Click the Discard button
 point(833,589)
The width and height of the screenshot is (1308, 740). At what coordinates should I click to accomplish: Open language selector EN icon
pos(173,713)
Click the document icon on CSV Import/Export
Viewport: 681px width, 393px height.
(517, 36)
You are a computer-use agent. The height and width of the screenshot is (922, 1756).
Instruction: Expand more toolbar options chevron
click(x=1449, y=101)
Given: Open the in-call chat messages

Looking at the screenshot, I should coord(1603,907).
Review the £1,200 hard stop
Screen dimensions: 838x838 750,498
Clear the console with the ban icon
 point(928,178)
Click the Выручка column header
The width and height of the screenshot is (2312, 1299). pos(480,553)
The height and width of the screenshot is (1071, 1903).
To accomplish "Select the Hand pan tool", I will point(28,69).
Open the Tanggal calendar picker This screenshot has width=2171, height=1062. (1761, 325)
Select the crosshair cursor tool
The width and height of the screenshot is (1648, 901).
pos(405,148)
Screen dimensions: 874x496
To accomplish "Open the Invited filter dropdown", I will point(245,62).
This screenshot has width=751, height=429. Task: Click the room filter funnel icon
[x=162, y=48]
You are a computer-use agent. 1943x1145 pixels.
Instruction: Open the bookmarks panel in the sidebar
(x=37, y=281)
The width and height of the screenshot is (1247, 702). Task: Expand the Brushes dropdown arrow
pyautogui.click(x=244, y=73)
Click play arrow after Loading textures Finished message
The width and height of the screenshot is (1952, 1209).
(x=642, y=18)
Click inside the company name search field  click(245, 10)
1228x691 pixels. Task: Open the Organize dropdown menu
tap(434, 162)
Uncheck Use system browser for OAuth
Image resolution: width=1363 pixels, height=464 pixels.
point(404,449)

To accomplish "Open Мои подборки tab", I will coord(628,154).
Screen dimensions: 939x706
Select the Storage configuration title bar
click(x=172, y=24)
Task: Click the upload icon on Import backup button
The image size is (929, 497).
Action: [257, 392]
════
● **Task details**: Retype the records in full. Keep every line identical to the original.

● **The answer**:
Click the Discard button
 point(833,589)
The width and height of the screenshot is (1308, 740). At what coordinates should I click to accomplish: Open language selector EN icon
pos(173,713)
Click the document icon on CSV Import/Export
Viewport: 681px width, 393px height.
(517, 36)
You are a computer-use agent. The height and width of the screenshot is (922, 1756).
Instruction: Expand more toolbar options chevron
click(x=1449, y=101)
Given: Open the in-call chat messages

Looking at the screenshot, I should coord(1603,907).
Review the £1,200 hard stop
Screen dimensions: 838x838 750,498
Clear the console with the ban icon
 point(928,178)
Click the Выручка column header
The width and height of the screenshot is (2312, 1299). pos(480,553)
The height and width of the screenshot is (1071, 1903).
To accomplish "Select the Hand pan tool", I will point(28,69).
Open the Tanggal calendar picker This screenshot has width=2171, height=1062. (1761, 325)
Select the crosshair cursor tool
The width and height of the screenshot is (1648, 901).
pos(405,148)
Screen dimensions: 874x496
To accomplish "Open the Invited filter dropdown", I will point(245,62).
This screenshot has width=751, height=429. Task: Click the room filter funnel icon
[x=162, y=48]
You are a computer-use agent. 1943x1145 pixels.
Instruction: Open the bookmarks panel in the sidebar
(x=37, y=281)
The width and height of the screenshot is (1247, 702). Task: Expand the Brushes dropdown arrow
pyautogui.click(x=244, y=73)
Click play arrow after Loading textures Finished message
The width and height of the screenshot is (1952, 1209).
(x=642, y=18)
Click inside the company name search field  click(245, 10)
1228x691 pixels. Task: Open the Organize dropdown menu
tap(434, 162)
Uncheck Use system browser for OAuth
Image resolution: width=1363 pixels, height=464 pixels.
point(404,449)

To accomplish "Open Мои подборки tab", I will coord(628,154).
Screen dimensions: 939x706
Select the Storage configuration title bar
click(x=172, y=24)
Task: Click the upload icon on Import backup button
The image size is (929, 497).
Action: [257, 392]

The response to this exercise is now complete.